- _Problem to work on_: Write out the lines of the entries as a numbered list, starting with the line that contains "Task: Remove the TEST1 coupon via Usuń link" and continuing to the end of the entries. Skip blank lines and leave the pictures out.

--- Begin Items ---

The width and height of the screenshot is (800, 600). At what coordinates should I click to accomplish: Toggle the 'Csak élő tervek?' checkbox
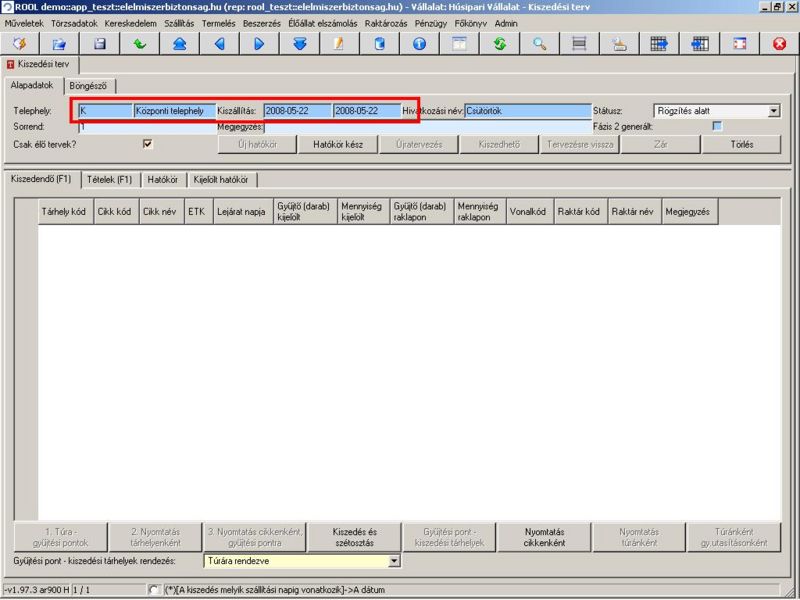[x=148, y=144]
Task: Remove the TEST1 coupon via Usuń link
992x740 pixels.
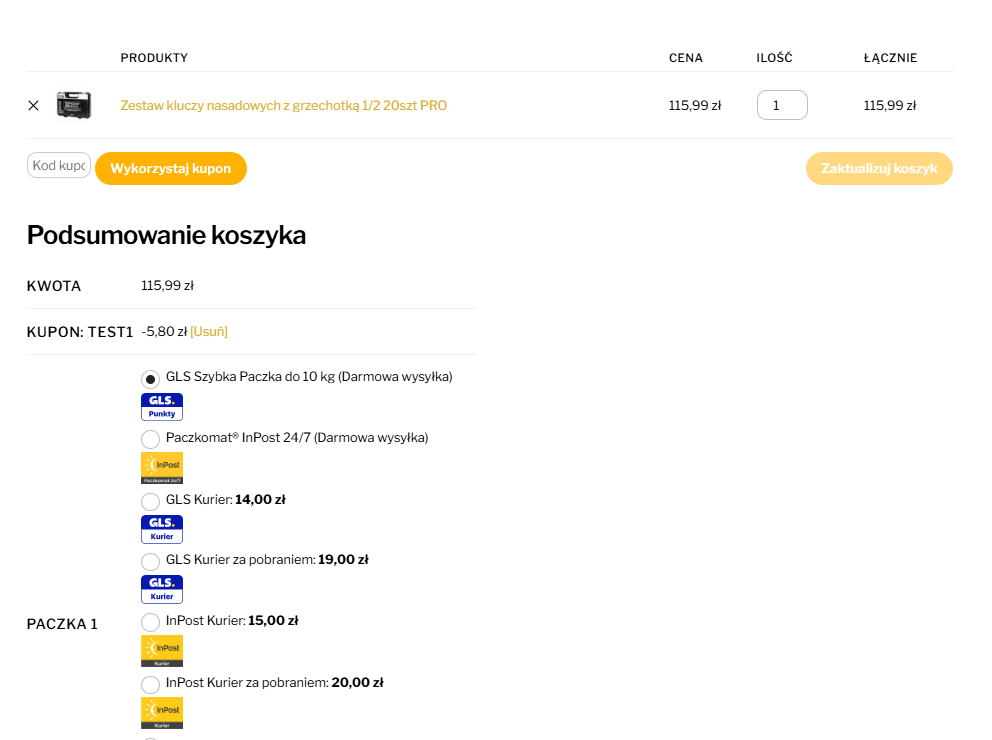Action: click(209, 331)
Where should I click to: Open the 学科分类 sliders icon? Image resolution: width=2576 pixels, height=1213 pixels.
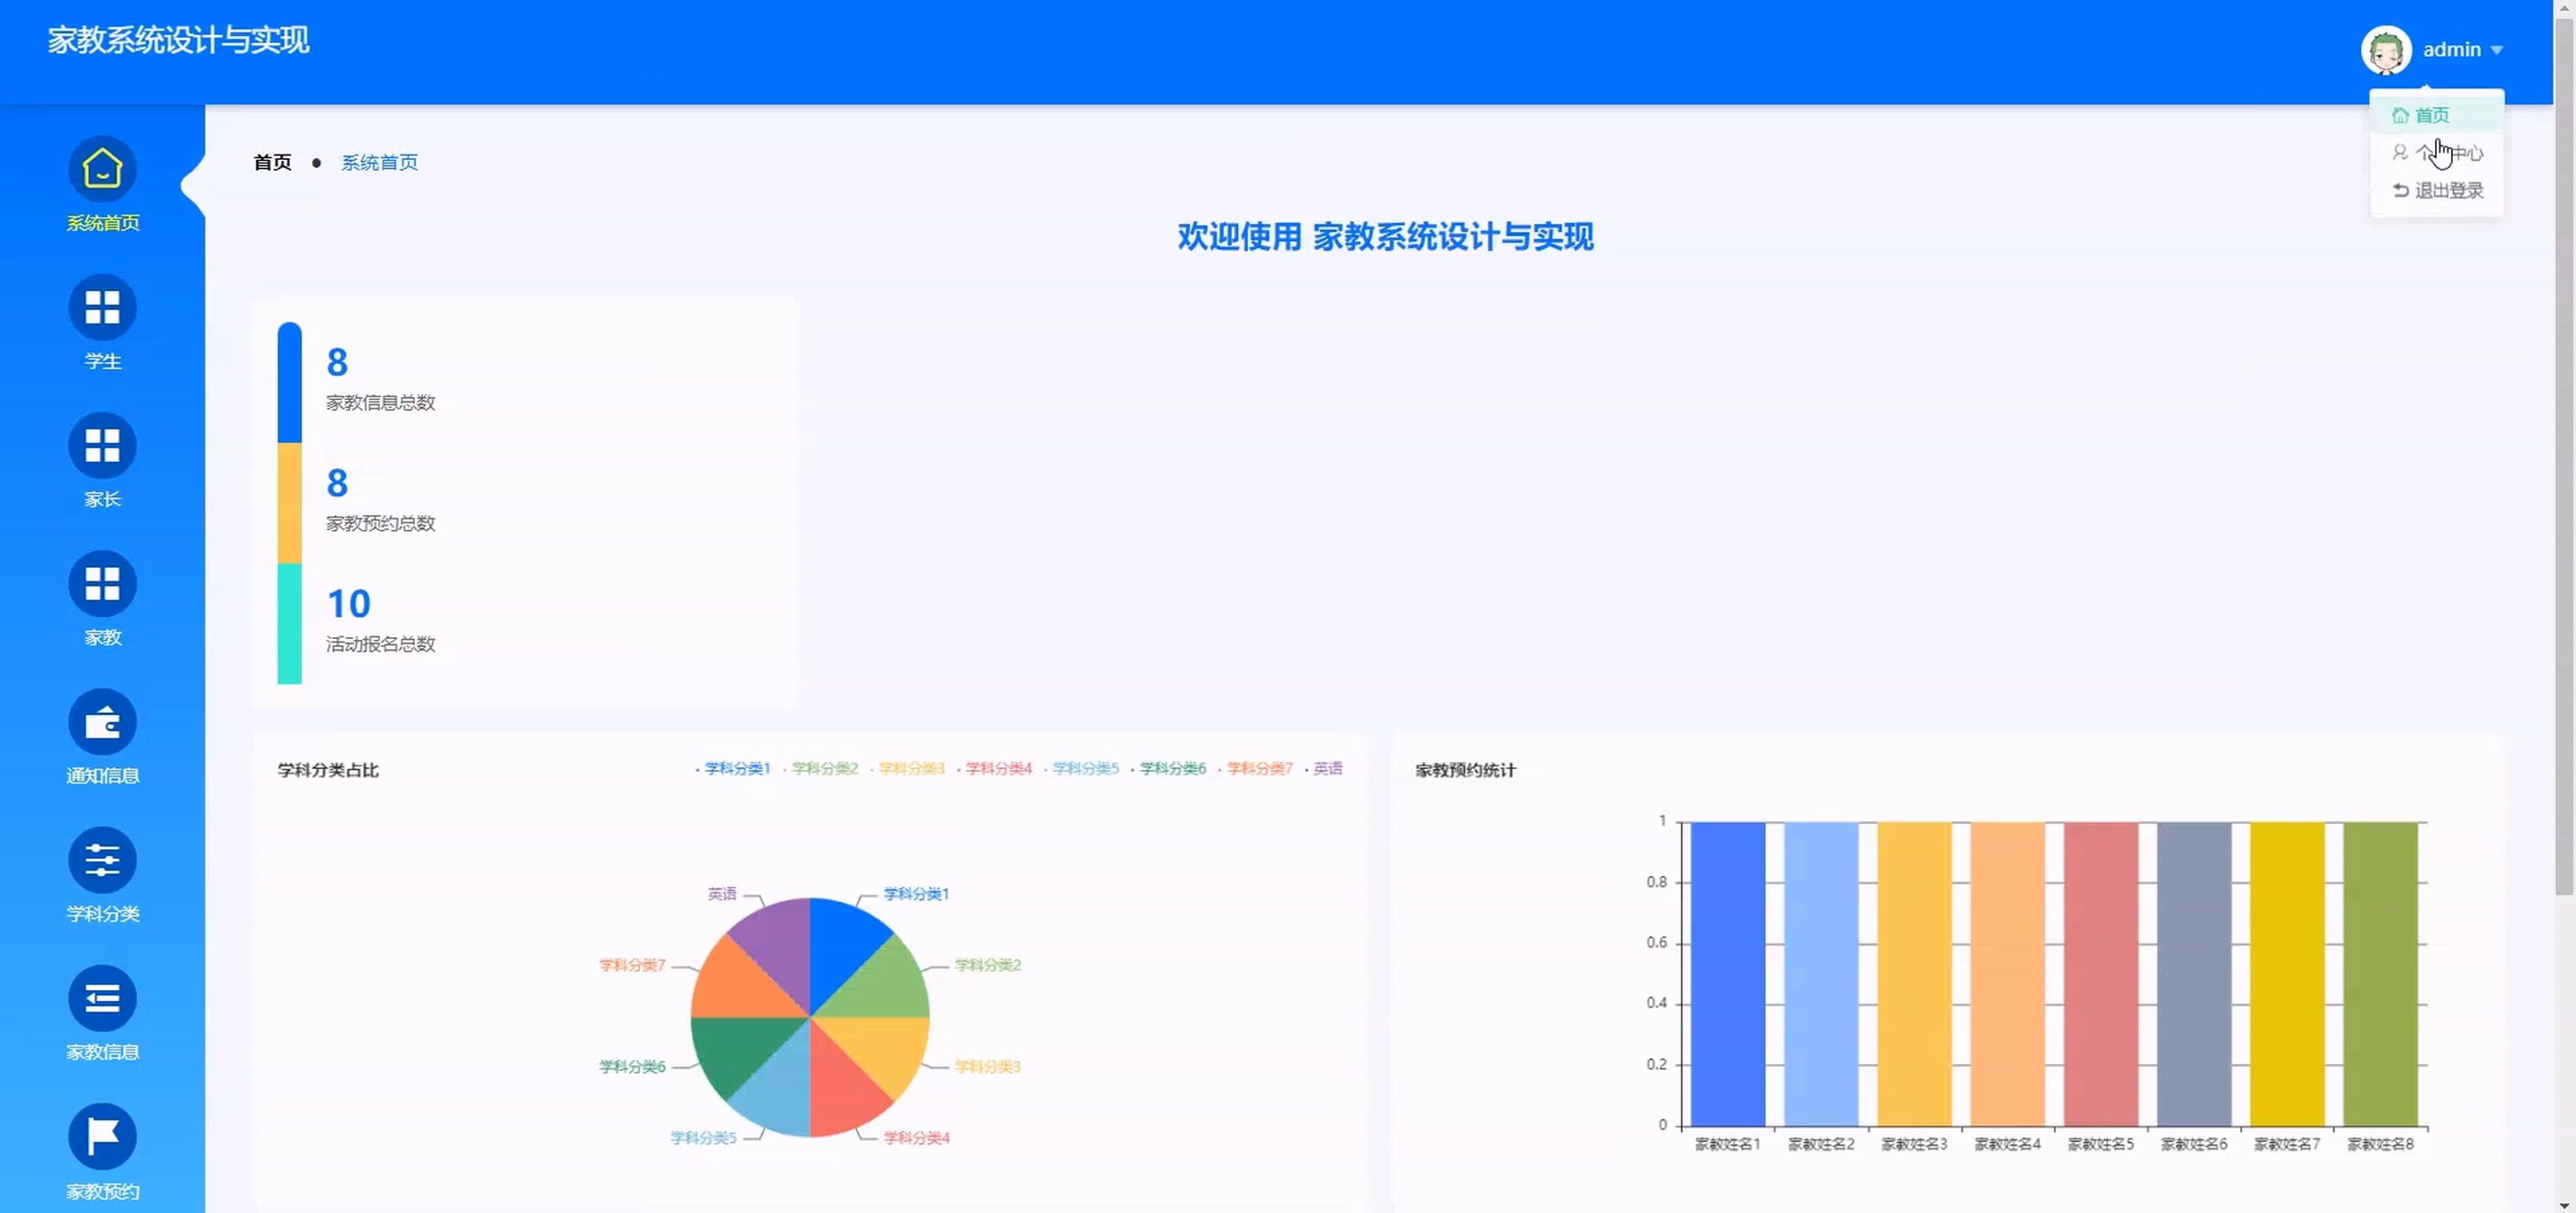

--- End Items ---

- _Correct output_:
1. Task: Remove the TEST1 coupon via Usuń link
2. 992x740 pixels.
3. Action: click(209, 331)
4. Where should I click to: Open the 学科分类 sliders icon? Image resolution: width=2576 pixels, height=1213 pixels.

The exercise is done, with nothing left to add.